**Direction 1**
Summarize this sermon excerpt in two sentences.

Third, we said that we must have a readiness that flows from the gospel as a part of our equipment, of our armor. Our ability to stand firm is connected to our having experienced the reconciling work of the gospel. In order to resist the assaults of the evil one, we must have a conscious experience of our peace with God and the consequent peace with one another that flows from that peace with God. If that peace is not there, then Satan has yet another area where he may attack.
We also said that one of the important parts of the armor is a living trust in God. We see how the Apostle Paul describes it there:
“...The shield of faith, with which you will be able to extinguish all the flaming arrows of the evil one.”
In other words, to resist the devil you have to have faith in God. Our trust and entire confidence must be in God, because if it's Satan assaulting you, presumably your confidence is not going to be in you. When you realize that it is God's battle and your trust is in Him, then you are able to be confident in the fight that we're in.
And then finally, in verse 17, when the apostle speaks of the helmet of salvation, he's pointing to the issue of assurance–how important it is for a believer to be assured of salvation. The knowledge that we are saved is absolutely essential to the whole project of the Christian life. Show me a Christian struggling with assurance, and I’ll show you a Christian that Satan has a great piece of leverage against. Satan can constantly assault that conscience that is not certain of God's saving love. In order to resist the devil, we need an assurance of our salvation, present and future; and, therefore, the business of resting in the Bible's words of assurance to us in the gospel is a very important issue for the living of the Christian life.
Well, the last piece of armor that was mentioned in verse 17 was the sword of the Spirit. We read those words last week, but we didn't get to them. Tonight I want to look at both verses 17 and 18, this final piece of armor that the Apostle Paul mentions, and then at his words about prayer. Before we read this passage together, let's pray and ask again for God's help and blessing.
Heavenly Father, we are in a fight. It's a desperate fight. One of the reasons it's desperate is because so often we don't realize we're in it. There are things from time to time in our lives that will shake us up and wake us up to the realities of this battle. We pray that Your Spirit tonight would awaken us to the realities of this battle, and that we would avail ourselves of Your word - the truth in it, commands in it, the wisdom in it, the guidance in it - as we seek to stand firm in the evil day. Lord, bring these words home to us tonight so that we hear and understand them, so that we believe and grow in them. We ask these things in Jesus' name. Amen.

**Direction 2**
Update the listing below, replacing "Screen dimensions" with "Display size" and leaving everything else unchanged.

**Information supplied**
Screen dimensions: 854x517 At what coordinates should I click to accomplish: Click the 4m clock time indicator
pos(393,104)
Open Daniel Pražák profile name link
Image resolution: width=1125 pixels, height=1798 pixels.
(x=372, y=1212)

**Task output 1**
The sermon reviews earlier points about the armor of God: a readiness that comes from the gospel's peace, the shield of faith as trust in God, and the helmet of salvation as assurance, which Satan can exploit when it is missing. It then turns to the sword of the Spirit and Paul's words on prayer in verses 17 and 18, and it opens that study with a prayer asking God to awaken the listeners to the battle they are in.

**Task output 2**
Display size: 854x517 At what coordinates should I click to accomplish: Click the 4m clock time indicator
pos(393,104)
Open Daniel Pražák profile name link
Image resolution: width=1125 pixels, height=1798 pixels.
(x=372, y=1212)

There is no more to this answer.